Items listed in a dataset =
****************************************

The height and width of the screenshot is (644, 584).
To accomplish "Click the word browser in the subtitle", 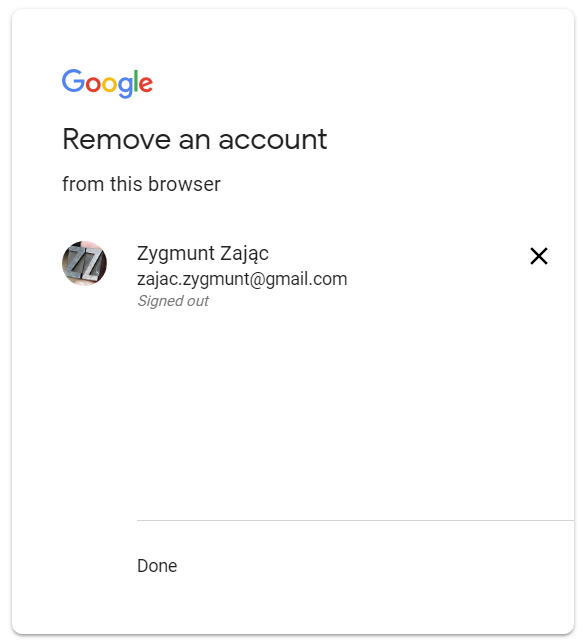I will coord(184,184).
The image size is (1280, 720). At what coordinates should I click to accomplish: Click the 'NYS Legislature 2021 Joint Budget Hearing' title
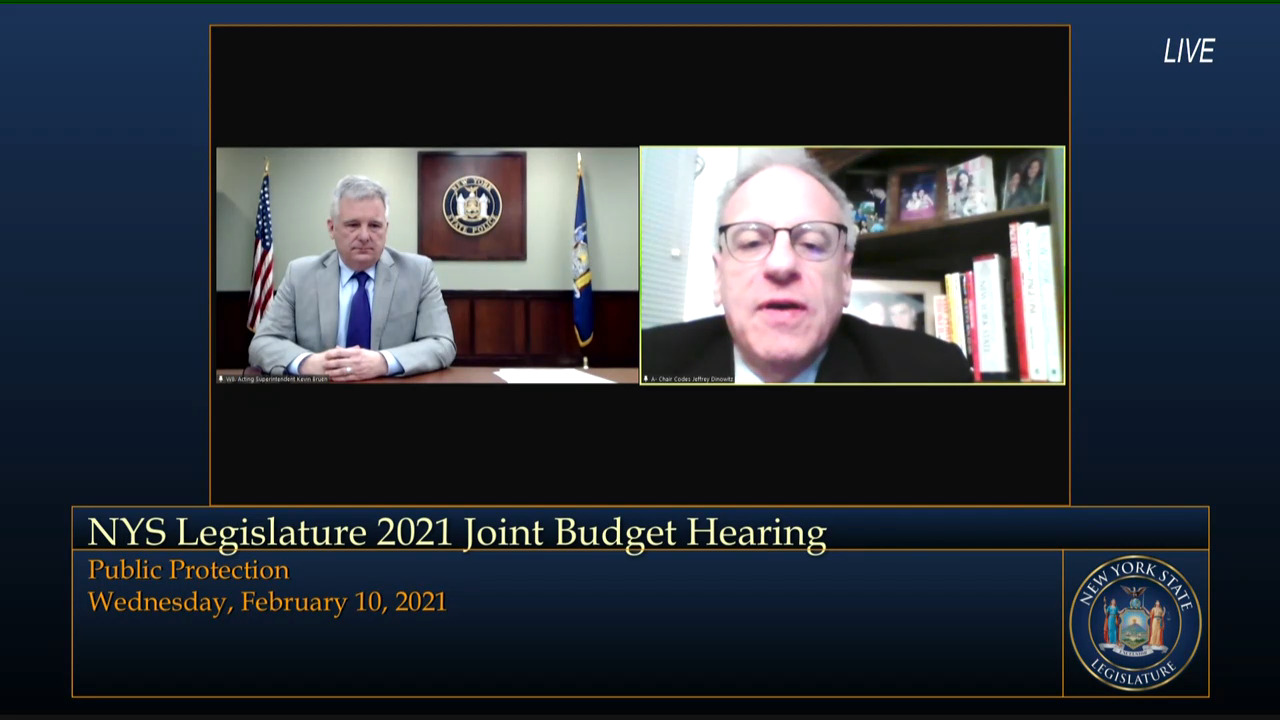[457, 533]
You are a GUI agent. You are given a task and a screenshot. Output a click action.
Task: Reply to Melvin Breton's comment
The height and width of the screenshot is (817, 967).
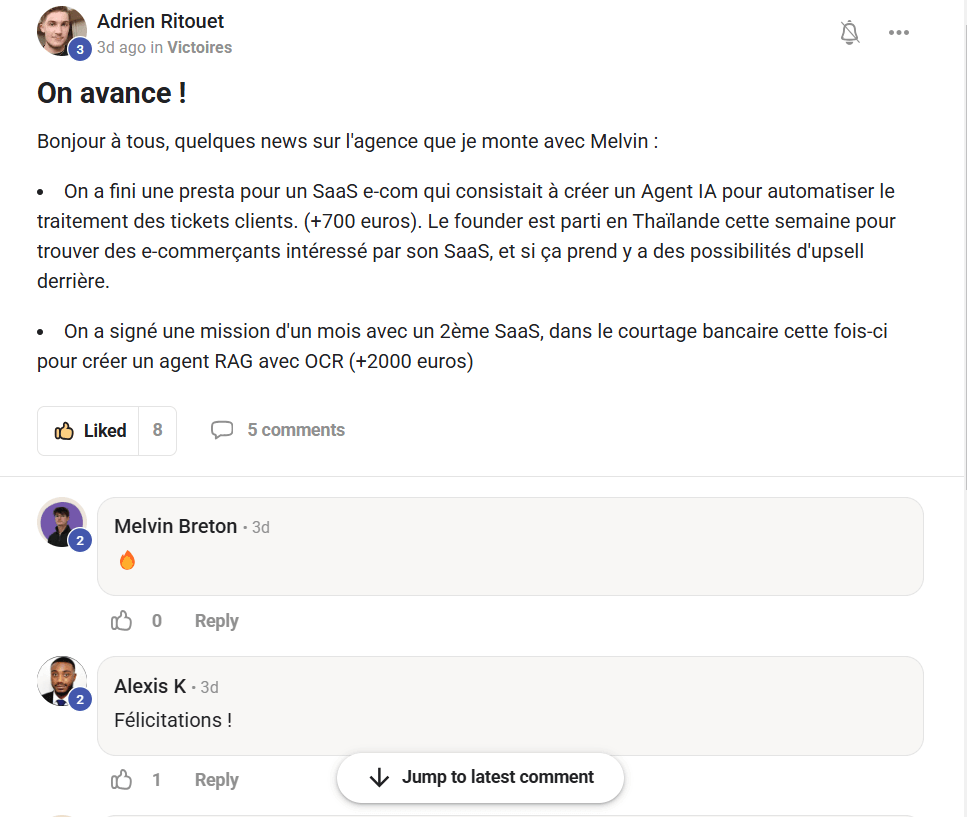216,621
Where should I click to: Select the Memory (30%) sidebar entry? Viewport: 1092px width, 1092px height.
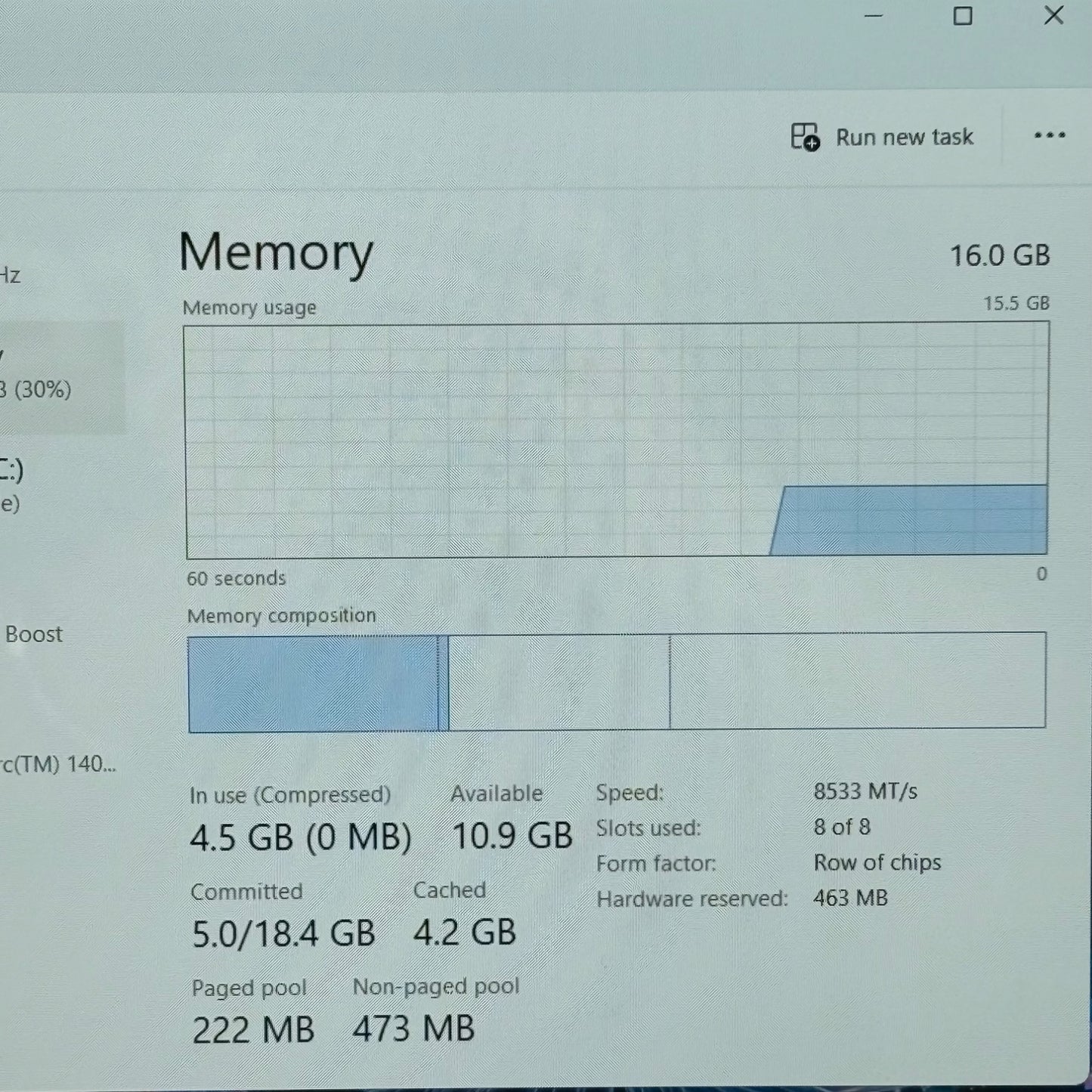click(45, 378)
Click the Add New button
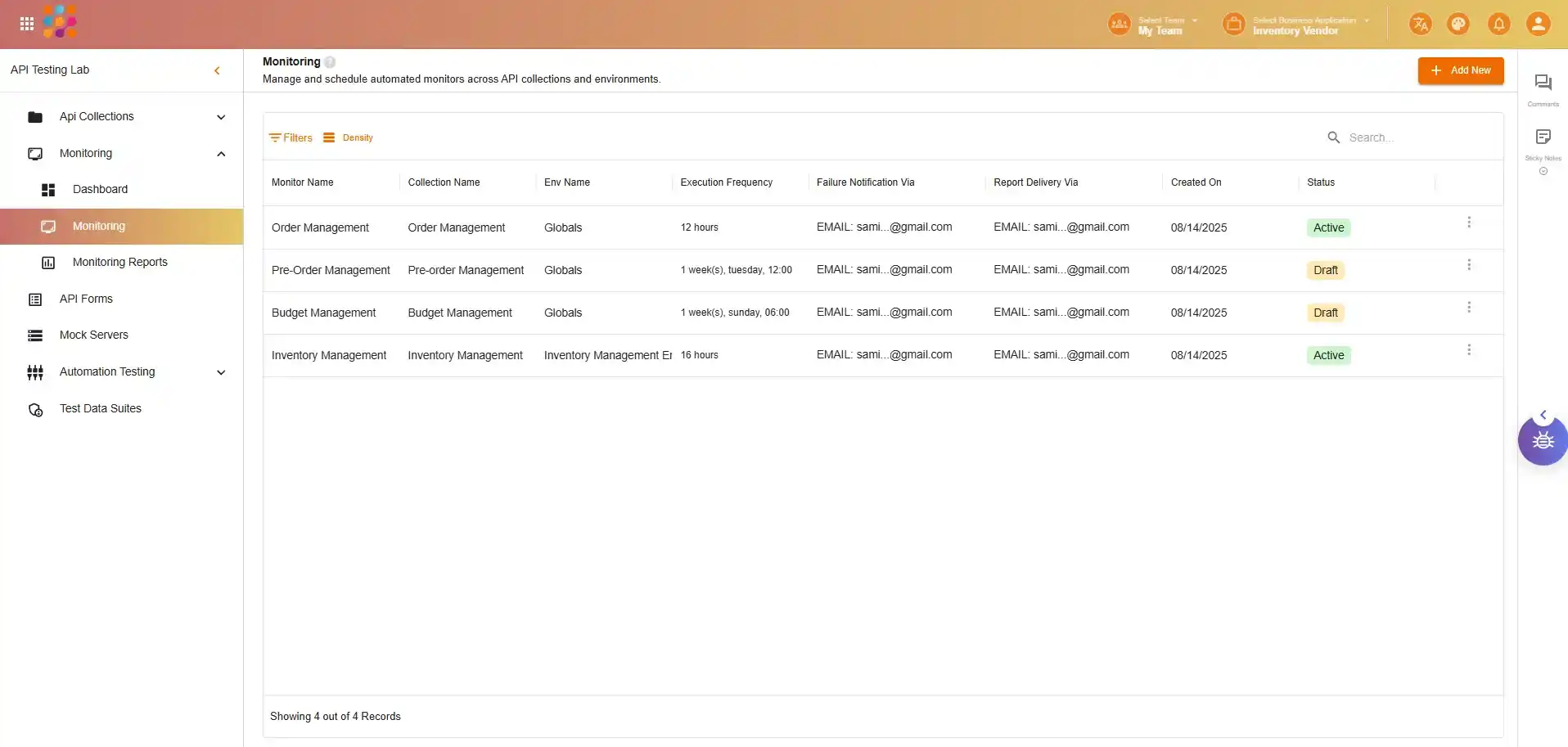 pyautogui.click(x=1460, y=70)

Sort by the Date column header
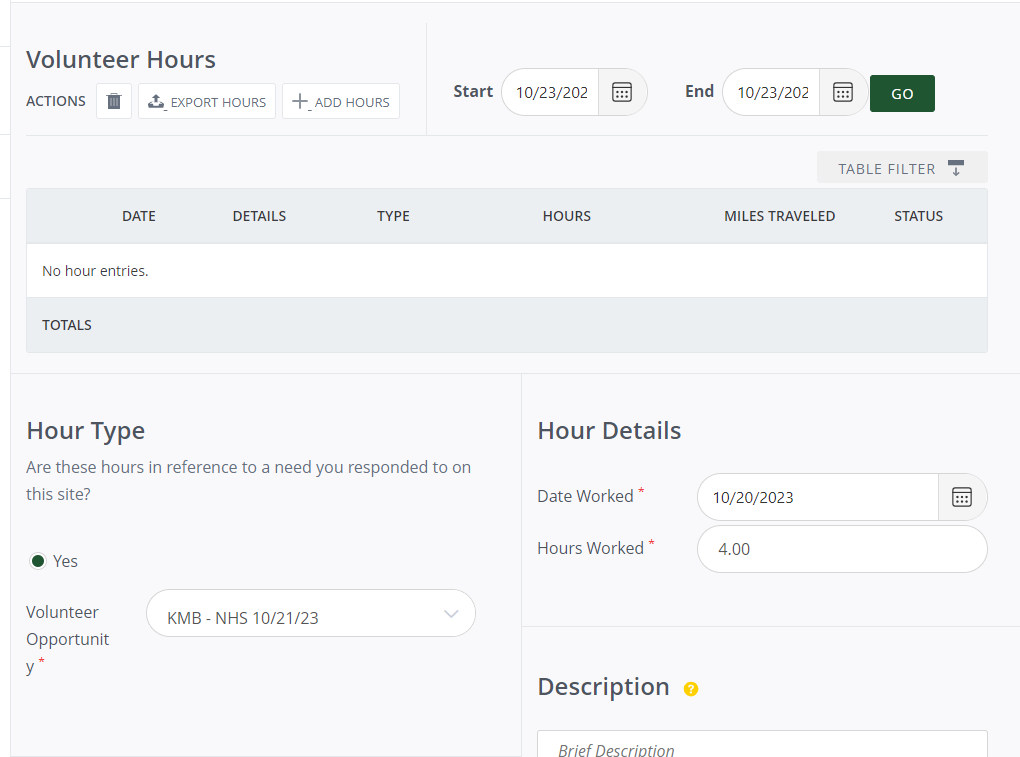pyautogui.click(x=139, y=216)
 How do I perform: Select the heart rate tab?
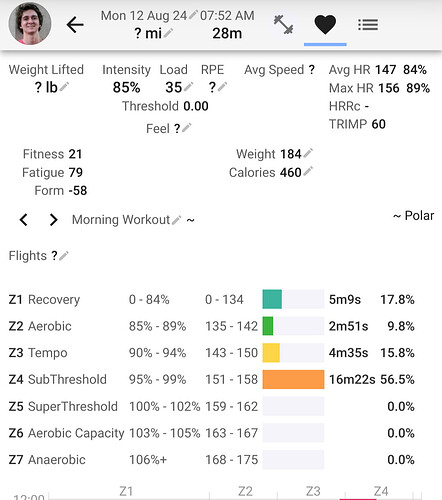(325, 25)
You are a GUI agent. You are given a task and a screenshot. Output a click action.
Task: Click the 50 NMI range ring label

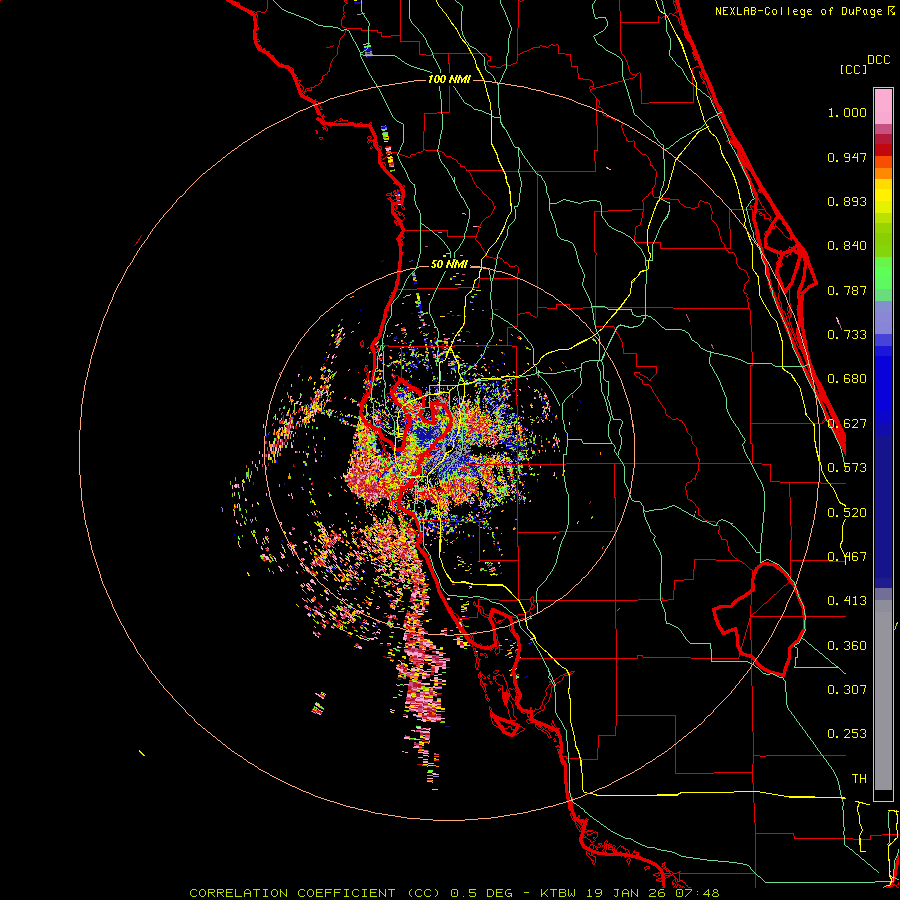coord(449,264)
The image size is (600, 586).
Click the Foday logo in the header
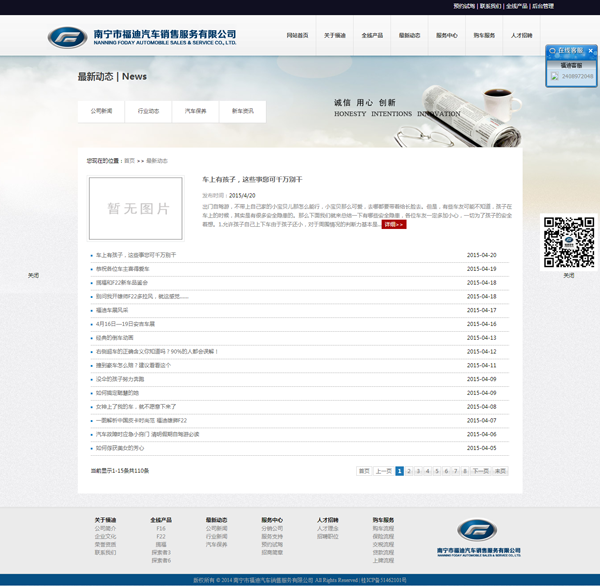[x=67, y=38]
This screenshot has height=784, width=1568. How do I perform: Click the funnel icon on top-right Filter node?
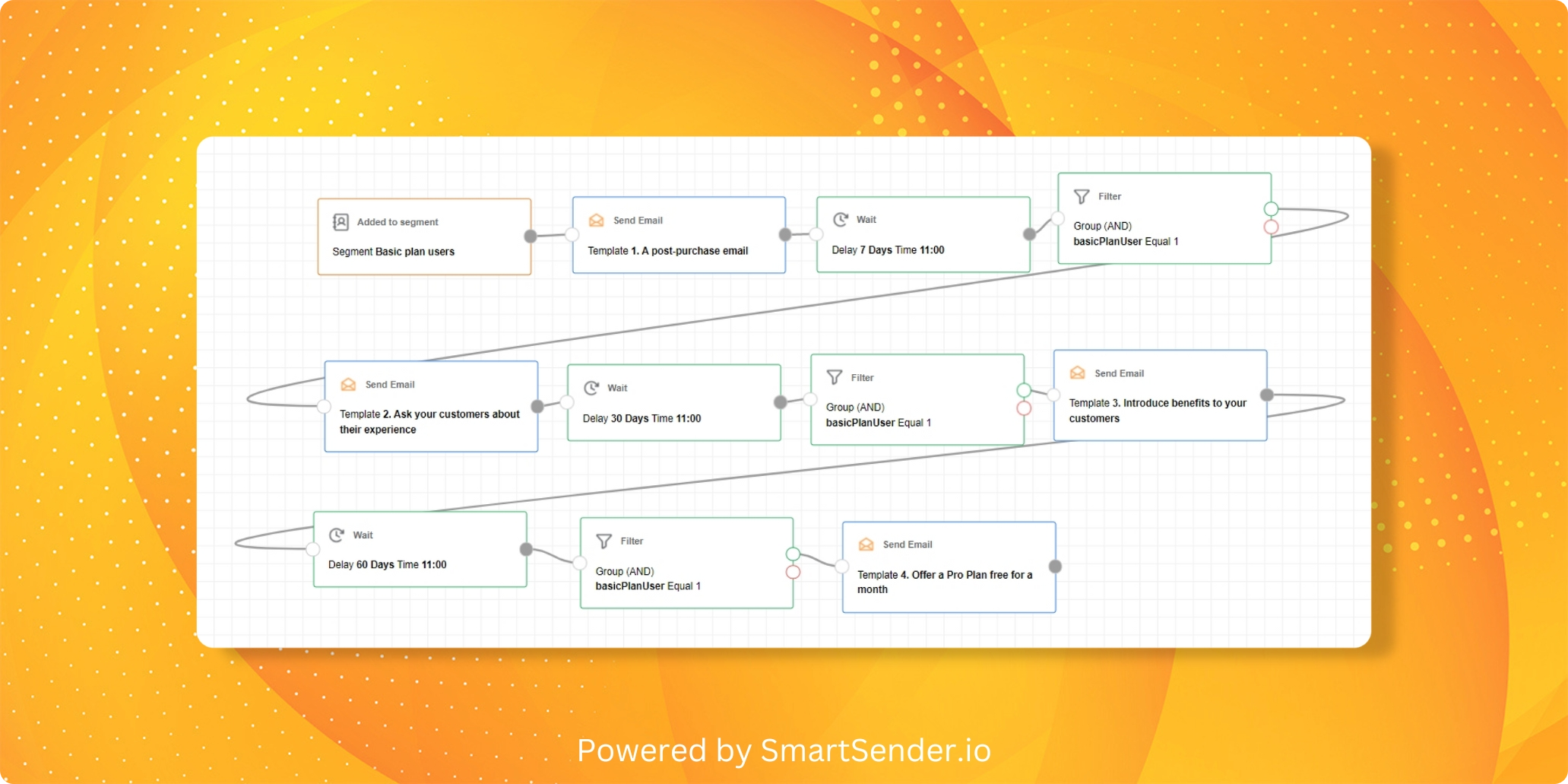click(x=1082, y=197)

****************************************

INSTRUCTIONS TO FOLLOW = The lines to copy begin at the one containing "The image size is (600, 586)." and end at the last line of the records. Set down exactly those lines and no others, both ends included, and omit all pictures.

RESULT FOR THIS TASK =
The image size is (600, 586).
Click the Foday logo in the header
[x=67, y=38]
This screenshot has height=784, width=1568. How do I perform: Click the funnel icon on top-right Filter node?
click(x=1082, y=197)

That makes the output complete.